▶ **Document extract**:
Dropping infinite values from dataframes in pandas?
The simplest way would be to first replace() infs to NaN:
df.replace([np.inf, -np.inf], np.nan, inplace=True)
and then use the dropna():
df.replace([np.inf, -np.inf], np.nan, inplace=True) \
.dropna(subset=["col1", "col2"], how="all")
For example:
In [11]: df = pd.DataFrame([1, 2, np.inf, -np.inf])
In [12]: df.replace([np.inf, -np.inf], np.nan, inplace=True)
Out[12]:
0
0 1
1 2
2 NaN
3 NaN
The same method would work for a Series.
With option context, this is possible without permanently setting use_inf_as_na. For example:
with pd.option_context('mode.use_inf_as_na', True):
df = df.dropna(subset=['col1', 'col2'], how='all')
Of course it can be set to treat inf as NaN permanently with
pd.set_option('use_inf_as_na', True)
For older versions, replace use_inf_as_na with use_inf_as_null.
Use (fast and simple):
df = df[np.isfinite(df).all(1)]
This answer is based on DougR's answer in an other question. Here an example code:
import pandas as pd
import numpy as np
df=pd.DataFrame([1,2,3,np.nan,4,np.inf,5,-np.inf,6])
print('Input:\n',df,sep='')
df = df[np.isfinite(df).all(1)]
print('\nDropped:\n',df,sep='')

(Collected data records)
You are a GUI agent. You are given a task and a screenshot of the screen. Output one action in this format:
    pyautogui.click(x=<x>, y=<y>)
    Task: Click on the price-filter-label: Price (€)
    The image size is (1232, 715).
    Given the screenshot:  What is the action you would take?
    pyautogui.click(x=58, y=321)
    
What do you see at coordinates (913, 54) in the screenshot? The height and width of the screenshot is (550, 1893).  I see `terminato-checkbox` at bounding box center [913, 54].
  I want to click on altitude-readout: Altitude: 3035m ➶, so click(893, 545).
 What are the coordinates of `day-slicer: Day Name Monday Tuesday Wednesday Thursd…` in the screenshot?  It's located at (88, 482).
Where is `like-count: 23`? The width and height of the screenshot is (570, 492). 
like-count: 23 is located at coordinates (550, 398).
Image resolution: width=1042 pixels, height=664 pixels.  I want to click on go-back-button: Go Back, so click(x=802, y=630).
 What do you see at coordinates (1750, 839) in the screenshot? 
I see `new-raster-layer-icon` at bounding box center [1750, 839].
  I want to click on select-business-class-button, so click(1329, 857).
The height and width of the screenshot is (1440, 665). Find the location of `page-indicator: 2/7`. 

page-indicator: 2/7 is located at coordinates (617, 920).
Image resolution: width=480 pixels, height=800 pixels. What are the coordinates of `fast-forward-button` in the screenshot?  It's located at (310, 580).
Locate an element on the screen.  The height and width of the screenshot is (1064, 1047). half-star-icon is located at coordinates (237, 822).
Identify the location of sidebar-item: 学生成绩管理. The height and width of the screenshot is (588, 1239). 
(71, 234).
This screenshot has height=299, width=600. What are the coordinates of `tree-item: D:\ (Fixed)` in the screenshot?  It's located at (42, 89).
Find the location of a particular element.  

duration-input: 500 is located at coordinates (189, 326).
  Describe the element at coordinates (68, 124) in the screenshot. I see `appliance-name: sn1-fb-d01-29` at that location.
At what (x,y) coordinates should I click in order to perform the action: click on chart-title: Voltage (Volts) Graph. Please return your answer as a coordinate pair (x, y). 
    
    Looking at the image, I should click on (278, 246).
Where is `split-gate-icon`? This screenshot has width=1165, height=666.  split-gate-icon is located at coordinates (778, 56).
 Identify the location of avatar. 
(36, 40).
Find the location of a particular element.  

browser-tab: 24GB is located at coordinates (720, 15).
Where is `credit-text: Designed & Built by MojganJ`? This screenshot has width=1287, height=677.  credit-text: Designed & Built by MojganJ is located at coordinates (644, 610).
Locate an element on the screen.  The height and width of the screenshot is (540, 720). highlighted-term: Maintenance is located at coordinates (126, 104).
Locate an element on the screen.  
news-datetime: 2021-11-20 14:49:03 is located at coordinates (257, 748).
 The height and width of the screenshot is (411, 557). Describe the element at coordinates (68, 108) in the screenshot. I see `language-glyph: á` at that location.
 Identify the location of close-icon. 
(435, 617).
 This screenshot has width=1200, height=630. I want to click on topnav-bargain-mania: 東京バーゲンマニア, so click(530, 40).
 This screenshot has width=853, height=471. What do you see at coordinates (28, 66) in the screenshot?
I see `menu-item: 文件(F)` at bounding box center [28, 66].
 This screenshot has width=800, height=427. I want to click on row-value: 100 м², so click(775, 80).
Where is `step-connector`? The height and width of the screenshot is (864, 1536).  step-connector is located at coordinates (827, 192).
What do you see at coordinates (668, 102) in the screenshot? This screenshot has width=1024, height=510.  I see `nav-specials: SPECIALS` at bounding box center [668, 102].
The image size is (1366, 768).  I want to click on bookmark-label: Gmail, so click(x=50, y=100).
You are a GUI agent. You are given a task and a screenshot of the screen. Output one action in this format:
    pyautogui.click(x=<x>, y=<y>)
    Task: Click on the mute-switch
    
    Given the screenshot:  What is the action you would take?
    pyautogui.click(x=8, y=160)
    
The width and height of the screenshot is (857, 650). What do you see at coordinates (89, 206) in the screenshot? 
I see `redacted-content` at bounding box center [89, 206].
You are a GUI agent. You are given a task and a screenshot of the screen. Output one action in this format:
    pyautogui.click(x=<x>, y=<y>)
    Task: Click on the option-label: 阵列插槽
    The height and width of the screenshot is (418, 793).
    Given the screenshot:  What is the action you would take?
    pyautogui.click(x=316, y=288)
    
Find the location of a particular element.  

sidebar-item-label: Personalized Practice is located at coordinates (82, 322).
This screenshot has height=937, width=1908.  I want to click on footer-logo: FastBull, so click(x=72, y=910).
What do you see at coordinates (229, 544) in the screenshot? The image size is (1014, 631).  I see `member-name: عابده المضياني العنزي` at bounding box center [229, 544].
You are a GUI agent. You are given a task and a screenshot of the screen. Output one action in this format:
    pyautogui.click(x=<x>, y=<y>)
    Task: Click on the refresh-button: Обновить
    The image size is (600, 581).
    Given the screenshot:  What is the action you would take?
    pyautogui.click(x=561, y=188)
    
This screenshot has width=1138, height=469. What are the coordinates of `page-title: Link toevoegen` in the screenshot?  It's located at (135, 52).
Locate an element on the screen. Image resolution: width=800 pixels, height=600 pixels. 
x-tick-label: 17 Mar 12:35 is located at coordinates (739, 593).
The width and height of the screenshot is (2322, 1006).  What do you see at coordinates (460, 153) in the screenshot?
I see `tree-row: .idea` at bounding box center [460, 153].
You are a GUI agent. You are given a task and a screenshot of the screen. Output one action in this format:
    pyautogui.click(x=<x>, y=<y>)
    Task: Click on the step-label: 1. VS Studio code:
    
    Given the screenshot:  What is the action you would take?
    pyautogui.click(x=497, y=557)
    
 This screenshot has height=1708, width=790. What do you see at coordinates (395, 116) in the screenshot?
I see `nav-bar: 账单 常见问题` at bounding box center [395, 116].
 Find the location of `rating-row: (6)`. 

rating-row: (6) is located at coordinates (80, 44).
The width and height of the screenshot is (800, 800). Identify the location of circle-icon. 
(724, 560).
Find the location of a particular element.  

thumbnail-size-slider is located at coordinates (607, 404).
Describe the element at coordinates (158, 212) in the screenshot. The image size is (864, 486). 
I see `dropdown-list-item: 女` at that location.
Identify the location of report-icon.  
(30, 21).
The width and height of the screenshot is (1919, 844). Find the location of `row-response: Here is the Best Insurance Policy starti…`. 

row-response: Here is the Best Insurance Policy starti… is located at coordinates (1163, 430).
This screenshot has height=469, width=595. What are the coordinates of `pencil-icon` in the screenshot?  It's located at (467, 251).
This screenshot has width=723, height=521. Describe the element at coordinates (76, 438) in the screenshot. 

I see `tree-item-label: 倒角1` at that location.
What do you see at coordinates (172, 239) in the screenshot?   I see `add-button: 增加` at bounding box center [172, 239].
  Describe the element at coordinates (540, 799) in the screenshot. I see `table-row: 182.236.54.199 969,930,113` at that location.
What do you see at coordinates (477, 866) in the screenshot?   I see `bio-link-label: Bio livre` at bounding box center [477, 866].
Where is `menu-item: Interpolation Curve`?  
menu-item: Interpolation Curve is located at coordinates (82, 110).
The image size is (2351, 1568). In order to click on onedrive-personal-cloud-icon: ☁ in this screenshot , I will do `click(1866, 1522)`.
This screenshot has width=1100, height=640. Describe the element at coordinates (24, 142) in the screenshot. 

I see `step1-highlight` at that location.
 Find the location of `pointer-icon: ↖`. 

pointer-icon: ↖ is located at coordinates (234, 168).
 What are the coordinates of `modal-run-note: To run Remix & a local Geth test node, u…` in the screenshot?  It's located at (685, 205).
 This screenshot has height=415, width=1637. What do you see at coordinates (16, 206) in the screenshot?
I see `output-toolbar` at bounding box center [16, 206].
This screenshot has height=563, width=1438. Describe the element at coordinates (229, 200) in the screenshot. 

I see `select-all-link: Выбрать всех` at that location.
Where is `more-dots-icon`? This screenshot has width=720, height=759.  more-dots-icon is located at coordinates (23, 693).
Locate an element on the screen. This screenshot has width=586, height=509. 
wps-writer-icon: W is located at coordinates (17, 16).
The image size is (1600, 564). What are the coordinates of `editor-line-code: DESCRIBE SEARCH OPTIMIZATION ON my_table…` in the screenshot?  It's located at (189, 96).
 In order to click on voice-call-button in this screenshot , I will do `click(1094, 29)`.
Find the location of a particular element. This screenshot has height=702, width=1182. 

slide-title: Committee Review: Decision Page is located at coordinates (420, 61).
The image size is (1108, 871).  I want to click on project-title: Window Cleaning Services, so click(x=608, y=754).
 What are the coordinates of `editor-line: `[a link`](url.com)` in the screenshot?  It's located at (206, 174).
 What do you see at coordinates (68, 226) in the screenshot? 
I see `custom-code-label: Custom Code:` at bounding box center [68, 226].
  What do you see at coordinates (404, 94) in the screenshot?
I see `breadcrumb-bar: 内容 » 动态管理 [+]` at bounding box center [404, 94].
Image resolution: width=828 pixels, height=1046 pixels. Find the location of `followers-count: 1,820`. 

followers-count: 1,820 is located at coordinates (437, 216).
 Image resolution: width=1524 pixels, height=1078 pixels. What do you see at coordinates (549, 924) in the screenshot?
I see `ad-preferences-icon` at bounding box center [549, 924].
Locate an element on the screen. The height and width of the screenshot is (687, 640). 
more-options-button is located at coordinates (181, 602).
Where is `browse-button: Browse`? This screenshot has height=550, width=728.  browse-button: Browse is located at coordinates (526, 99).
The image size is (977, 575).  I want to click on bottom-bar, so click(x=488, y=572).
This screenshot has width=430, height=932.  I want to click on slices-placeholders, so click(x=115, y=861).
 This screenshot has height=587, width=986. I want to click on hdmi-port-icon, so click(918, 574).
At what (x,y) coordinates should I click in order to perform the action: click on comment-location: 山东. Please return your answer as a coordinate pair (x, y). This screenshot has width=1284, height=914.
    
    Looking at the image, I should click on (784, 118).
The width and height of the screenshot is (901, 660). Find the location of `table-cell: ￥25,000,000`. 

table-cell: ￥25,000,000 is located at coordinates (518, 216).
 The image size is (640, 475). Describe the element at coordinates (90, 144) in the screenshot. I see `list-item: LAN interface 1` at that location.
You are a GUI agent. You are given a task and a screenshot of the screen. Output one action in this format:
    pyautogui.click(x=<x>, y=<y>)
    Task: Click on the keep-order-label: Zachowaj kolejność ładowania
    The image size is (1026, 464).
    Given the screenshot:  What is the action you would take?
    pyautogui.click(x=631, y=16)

▶ **Exercises to complete**:
1. Can you render the records as a numbered list, starting at the line containing "at (685, 205)." and ending at the line containing "In order to click on voice-call-button", leaving out any blank lines?
2. Could you carry on the thread on dropping infinite values in pandas from its final sentence?
These records are unrelated to the thread on dropping infinite values in pandas.

▶ **Answers given**:
1.
1.  What are the coordinates of `modal-run-note: To run Remix & a local Geth test node, u…` in the screenshot?  It's located at (685, 205).
2.  This screenshot has height=415, width=1637. What do you see at coordinates (16, 206) in the screenshot?
3. I see `output-toolbar` at bounding box center [16, 206].
4. This screenshot has height=563, width=1438. Describe the element at coordinates (229, 200) in the screenshot. 
5. I see `select-all-link: Выбрать всех` at that location.
6. Where is `more-dots-icon`? This screenshot has width=720, height=759.  more-dots-icon is located at coordinates (23, 693).
7. Locate an element on the screen. This screenshot has width=586, height=509. 
8. wps-writer-icon: W is located at coordinates (17, 16).
9. The image size is (1600, 564). What are the coordinates of `editor-line-code: DESCRIBE SEARCH OPTIMIZATION ON my_table…` in the screenshot?  It's located at (189, 96).
10.  In order to click on voice-call-button in this screenshot , I will do `click(1094, 29)`.

2.
Result:
Input:
0
0 1.0000
1 2.0000
2 3.0000
3 NaN
4 4.0000
5 inf
6 5.0000
7 -inf
8 6.0000
Dropped:
0
0 1.0
1 2.0
2 3.0
4 4.0
6 5.0
8 6.0
Here is another method using .loc to replace inf with nan on a Series:
s.loc[(~np.isfinite(s)) & s.notnull()] = np.nan
So, in response to the original question:
df = pd.DataFrame(np.ones((3, 3)), columns=list('ABC'))
for i in range(3):
df.iat[i, i] = np.inf
df
A B C
0 inf 1.000000 1.000000
1 1.000000 inf 1.000000
2 1.000000 1.000000 inf
df.sum()
A inf
B inf
C inf
dtype: float64
df.apply(lambda s: s[np.isfinite(s)].dropna()).sum()
A 2
B 2
C 2
dtype: float64
The above solution will modify the infs that are not in the target columns. To remedy that,
lst = [np.inf, -np.inf]
to_replace = {v: lst for v in ['col1', 'col2']}
df.replace(to_replace, np.nan)